The Governor hopes to get out of the Restraining Order on a procedural technicality, so he can avoid defending himself on the merits. His argument, discussed below, defies belief.
Yesterday, James Gallagher and I filed our Opposition. We begin the brief by describing what’s at stake in our case against the Governor:
“The existence of a pandemic does not give the Governor of the State of California the power to upend the Constitution. Nor is the public interest in the immediacy of executive action paramount to the greater public interest in the California Constitution, the separation of powers, and the rule of law – all of which go to the heart of our representative democracy.”
Gov.
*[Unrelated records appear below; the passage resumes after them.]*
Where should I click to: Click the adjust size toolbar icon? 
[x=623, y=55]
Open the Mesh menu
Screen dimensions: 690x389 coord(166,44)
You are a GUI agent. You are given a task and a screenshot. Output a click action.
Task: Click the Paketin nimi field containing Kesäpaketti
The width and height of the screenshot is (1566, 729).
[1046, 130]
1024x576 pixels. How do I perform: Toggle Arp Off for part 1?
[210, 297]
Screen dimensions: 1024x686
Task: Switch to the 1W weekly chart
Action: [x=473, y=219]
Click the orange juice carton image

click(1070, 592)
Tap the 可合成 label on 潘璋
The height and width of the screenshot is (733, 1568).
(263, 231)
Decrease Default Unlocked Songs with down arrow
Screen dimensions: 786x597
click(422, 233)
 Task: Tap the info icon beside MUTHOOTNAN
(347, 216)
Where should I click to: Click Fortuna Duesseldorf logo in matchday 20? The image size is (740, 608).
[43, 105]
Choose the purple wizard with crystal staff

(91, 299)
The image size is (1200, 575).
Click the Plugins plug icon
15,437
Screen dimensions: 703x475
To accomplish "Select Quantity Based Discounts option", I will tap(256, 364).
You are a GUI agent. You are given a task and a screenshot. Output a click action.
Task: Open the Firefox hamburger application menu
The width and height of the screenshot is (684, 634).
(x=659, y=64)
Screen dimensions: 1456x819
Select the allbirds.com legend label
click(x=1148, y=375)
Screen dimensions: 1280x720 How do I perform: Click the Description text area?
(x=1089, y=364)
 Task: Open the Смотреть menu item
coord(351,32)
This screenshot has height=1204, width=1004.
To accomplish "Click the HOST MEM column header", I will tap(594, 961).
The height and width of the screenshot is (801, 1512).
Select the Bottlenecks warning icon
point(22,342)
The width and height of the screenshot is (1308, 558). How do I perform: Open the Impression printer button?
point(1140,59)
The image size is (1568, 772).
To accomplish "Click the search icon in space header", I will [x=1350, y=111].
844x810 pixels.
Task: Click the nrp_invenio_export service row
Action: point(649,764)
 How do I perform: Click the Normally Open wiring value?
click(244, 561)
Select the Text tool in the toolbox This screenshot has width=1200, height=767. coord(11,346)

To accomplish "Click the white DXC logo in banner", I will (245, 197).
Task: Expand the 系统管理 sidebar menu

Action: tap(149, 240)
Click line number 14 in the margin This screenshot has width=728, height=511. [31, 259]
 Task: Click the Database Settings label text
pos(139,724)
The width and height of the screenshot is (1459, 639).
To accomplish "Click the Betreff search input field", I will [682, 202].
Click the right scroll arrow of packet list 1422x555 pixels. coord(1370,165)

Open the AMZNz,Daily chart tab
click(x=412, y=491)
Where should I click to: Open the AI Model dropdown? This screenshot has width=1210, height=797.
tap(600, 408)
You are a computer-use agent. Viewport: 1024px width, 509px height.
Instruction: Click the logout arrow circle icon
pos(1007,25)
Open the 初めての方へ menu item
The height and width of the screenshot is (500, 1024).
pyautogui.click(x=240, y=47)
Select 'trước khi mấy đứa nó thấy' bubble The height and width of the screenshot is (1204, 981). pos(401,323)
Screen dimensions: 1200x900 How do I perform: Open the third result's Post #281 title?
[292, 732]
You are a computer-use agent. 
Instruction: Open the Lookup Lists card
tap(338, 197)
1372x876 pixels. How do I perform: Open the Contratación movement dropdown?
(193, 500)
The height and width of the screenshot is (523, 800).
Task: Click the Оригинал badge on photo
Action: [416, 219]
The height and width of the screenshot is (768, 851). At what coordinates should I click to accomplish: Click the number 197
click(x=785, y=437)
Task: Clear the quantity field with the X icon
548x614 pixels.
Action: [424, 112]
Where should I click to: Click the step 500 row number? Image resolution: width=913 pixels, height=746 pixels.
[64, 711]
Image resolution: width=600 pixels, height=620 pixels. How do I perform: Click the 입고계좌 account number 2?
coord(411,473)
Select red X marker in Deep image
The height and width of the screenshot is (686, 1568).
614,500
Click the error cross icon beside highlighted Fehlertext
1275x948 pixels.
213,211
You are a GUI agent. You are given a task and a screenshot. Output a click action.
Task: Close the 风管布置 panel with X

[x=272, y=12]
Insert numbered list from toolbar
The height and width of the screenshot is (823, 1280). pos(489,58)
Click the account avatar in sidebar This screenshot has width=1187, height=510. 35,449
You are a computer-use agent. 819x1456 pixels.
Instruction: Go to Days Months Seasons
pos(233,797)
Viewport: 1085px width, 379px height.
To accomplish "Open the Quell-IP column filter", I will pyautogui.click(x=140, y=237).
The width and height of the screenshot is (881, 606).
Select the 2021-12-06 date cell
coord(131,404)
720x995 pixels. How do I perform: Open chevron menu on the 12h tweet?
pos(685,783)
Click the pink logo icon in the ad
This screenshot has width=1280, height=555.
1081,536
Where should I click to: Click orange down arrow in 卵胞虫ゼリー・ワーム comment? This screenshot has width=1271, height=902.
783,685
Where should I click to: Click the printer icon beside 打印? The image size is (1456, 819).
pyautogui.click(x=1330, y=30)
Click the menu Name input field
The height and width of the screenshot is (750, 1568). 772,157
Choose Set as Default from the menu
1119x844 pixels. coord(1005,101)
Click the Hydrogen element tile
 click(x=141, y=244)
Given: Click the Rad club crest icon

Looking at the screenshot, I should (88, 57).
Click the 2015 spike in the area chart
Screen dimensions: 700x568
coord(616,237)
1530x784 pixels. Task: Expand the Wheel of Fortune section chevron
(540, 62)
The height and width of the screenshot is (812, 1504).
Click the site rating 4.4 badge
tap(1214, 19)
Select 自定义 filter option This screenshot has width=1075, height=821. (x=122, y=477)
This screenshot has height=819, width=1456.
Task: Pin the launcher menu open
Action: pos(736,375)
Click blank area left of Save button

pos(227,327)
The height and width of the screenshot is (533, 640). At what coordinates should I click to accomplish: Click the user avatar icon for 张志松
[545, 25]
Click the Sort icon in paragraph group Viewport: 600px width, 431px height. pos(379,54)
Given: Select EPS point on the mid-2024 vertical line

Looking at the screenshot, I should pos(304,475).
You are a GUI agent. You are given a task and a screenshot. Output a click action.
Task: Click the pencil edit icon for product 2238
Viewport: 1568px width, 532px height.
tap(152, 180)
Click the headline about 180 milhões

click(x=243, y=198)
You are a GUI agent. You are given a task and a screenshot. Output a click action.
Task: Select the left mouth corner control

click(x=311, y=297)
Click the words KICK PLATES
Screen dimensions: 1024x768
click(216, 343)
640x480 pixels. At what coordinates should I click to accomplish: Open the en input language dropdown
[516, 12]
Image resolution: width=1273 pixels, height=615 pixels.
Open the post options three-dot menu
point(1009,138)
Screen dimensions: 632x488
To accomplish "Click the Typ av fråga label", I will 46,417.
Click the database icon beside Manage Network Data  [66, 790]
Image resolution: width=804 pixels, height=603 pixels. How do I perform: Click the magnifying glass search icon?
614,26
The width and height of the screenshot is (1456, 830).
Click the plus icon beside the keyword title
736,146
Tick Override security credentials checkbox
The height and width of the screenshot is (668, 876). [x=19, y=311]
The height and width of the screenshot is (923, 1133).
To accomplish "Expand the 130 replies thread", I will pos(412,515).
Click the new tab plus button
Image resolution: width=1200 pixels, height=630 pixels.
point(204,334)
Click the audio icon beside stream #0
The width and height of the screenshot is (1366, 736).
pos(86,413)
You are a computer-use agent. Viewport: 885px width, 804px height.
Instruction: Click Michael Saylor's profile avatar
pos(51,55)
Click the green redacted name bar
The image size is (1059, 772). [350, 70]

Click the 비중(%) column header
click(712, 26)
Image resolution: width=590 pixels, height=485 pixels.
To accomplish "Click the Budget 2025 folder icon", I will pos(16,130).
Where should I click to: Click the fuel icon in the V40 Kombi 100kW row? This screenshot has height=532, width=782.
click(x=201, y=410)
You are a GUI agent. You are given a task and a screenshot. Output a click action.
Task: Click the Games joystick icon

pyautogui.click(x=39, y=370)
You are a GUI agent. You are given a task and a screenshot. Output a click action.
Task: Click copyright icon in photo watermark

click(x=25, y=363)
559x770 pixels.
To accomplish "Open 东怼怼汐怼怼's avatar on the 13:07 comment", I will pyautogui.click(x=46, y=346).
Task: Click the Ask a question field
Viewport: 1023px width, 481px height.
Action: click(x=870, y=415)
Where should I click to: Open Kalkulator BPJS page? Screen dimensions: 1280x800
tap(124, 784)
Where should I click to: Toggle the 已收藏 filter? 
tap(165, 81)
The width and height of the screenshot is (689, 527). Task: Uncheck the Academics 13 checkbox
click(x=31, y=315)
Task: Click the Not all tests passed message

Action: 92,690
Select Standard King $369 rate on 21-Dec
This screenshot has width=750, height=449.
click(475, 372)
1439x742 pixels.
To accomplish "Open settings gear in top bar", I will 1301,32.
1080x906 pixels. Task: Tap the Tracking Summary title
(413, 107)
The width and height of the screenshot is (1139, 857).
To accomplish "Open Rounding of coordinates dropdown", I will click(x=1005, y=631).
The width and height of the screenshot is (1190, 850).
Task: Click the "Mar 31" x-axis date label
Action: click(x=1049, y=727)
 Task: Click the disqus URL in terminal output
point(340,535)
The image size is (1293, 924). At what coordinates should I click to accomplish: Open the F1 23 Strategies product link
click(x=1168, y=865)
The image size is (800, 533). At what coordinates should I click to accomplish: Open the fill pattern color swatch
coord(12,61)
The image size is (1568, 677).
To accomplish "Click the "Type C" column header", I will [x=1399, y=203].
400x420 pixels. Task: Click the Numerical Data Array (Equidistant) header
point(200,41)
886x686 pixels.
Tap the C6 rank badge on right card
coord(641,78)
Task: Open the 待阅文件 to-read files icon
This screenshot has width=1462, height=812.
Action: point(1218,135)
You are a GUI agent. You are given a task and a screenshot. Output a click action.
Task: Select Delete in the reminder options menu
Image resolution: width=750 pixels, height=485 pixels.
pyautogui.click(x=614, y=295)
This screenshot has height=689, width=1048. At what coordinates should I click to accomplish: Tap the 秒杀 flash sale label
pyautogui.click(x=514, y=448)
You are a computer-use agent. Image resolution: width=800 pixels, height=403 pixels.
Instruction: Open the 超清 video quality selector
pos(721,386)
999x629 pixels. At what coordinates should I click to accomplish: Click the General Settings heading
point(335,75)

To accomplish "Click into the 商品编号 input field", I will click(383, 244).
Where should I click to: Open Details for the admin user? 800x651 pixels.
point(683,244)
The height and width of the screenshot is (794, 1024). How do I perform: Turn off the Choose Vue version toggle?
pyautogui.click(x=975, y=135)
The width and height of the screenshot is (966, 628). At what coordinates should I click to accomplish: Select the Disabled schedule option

Newsom’s appeal does not engage with this core Separation of Powers issue. Instead, he hangs his hat on the issue of “notice,” complaining he didn’t know about the Restraining Order hearing.
But he did know. He just chose not to show up. We delivered a notice directly to the Governor’s Office, and we personally corresponded with his lawyers at the Attorney General’s Office. Amazingly, these very same lawyers are now arguing, on behalf of the Governor, that this doesn’t count because…they don’t represent the Governor. As we say in our Opposition:
“Apparently the same Attorney General who was not the Governor’s attorney on Thursday, suddenly became his attorney and spent a significant amount of time over the weekend preparing a 34 page brief and 122 page Appendix to make the Governor’s case before this court.”
This argument would be laughable, if it weren’t being used to enable the most serious threat to checks and balances in California in our lifetimes. The Governor’s ultimate goal, of course, is delay. As we tell the Court, he wants to avoid an unfavorable precedent so he can keep ruling the state by decree:
“Delay would permit the Governor to wait this out and escape being checked for his violation. Unless he is enjoined, he is only going to continue to issue orders beyond the scope of the emergency.”
“Only the judicial branch,” our brief concludes, “can restore the appropriate constitutional balance.”